Pero me había quedado en que se me había ocurrido, después de contemplar el obelisco apretujado y orgulloso, bajar hasta el mar siguiendo la valla. Y ya había dicho que era de noche y que hacía un viento húmedo y frío bastante incómodo. Un clima perfecto para apreciar las luces encendidas de las patrullas que vigilaban del otro lado, en Imperial Beach, y a los agentes de policía que se paseaban, a unos cincuenta metros de la valla, cuidando que nadie fuera a brincarse sin permiso a su país, que ninguno de la media docena de latinoamericanos que estaban ahí, mirando hacia Estados Unidos, fuera a pasarse de la raya.

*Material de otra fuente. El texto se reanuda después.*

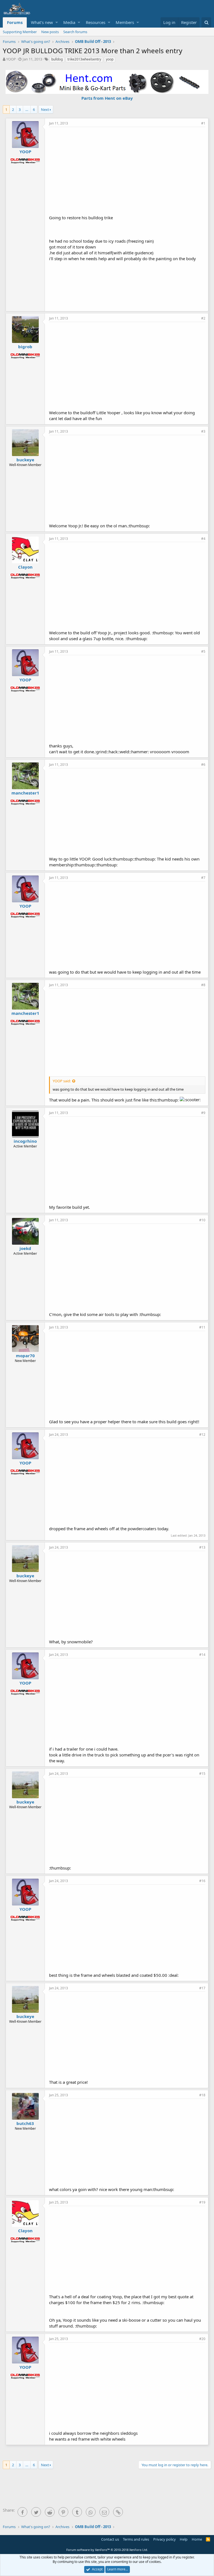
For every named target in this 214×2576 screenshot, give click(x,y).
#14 (202, 1654)
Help (184, 2539)
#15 (202, 1773)
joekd (25, 1248)
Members (125, 22)
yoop (109, 59)
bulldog (57, 59)
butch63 (25, 2123)
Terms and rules (136, 2539)
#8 (203, 985)
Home (197, 2539)
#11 (202, 1327)
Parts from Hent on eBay (107, 98)
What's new (42, 22)
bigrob (25, 346)
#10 (202, 1220)
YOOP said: (62, 1080)
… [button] (26, 109)
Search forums (75, 31)
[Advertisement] (131, 170)
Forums (15, 22)
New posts (50, 31)
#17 (202, 1988)
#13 (202, 1547)
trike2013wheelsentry (84, 59)
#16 (202, 1880)
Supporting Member (20, 31)
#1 (203, 123)
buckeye (25, 459)
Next (45, 109)
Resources (95, 22)
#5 (203, 651)
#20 (202, 2338)
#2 (203, 318)
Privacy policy (164, 2539)
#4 (203, 538)
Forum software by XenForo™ (107, 2550)
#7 (203, 877)
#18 (202, 2095)
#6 (203, 764)
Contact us (110, 2539)
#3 (203, 431)
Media (69, 22)
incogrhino (25, 1141)
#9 (203, 1112)
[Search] (206, 22)
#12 (202, 1434)
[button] (56, 22)
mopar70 (25, 1355)
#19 (202, 2202)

Llegué hasta abajo, muy cerca de donde reventaban las olas, y le pregunté a un muchacho que qué hacía ahí cogido de la valla y mirando hacia Estados Unidos. Me dijo que venía de El Salvador, que había llegado hacía un par de horas y que no sabía qué hacer. Me puse entre ellos a mirar lo mismo, cogido como ellos de la valla fronteriza, pensando en los peligros que entrañaba ese proyecto donde se jugaban la vida. Y mientras pensaba esto vi a lo lejos el puente que une Coronado con San Diego y, siguiendo las luces que delineaban su forma, localicé la urbanización donde llevaba tres semanas viviendo y, aguzando un poco más la vista, encontré el edificio y el piso donde en ese momento mi mujer y mis hijos veían la televisión y donde yo mismo, más tarde, una vez que cruzara de regreso la frontera, en automóvil y con pasaporte, me metería a la cama y dormiría a pierna suelta hasta el día siguiente. Cerré los ojos de golpe y me fui de ahí.

Había comenzado a sentir añoranza y alivio de no estar en la misma situación del muchacho salvadoreño. Y eso era algo que ahí, agarrado entre ellos de la valla, no podía permitirme. Así que me di la vuelta y le dije a Crosthwaite "ahora te invitaría un par de tragos".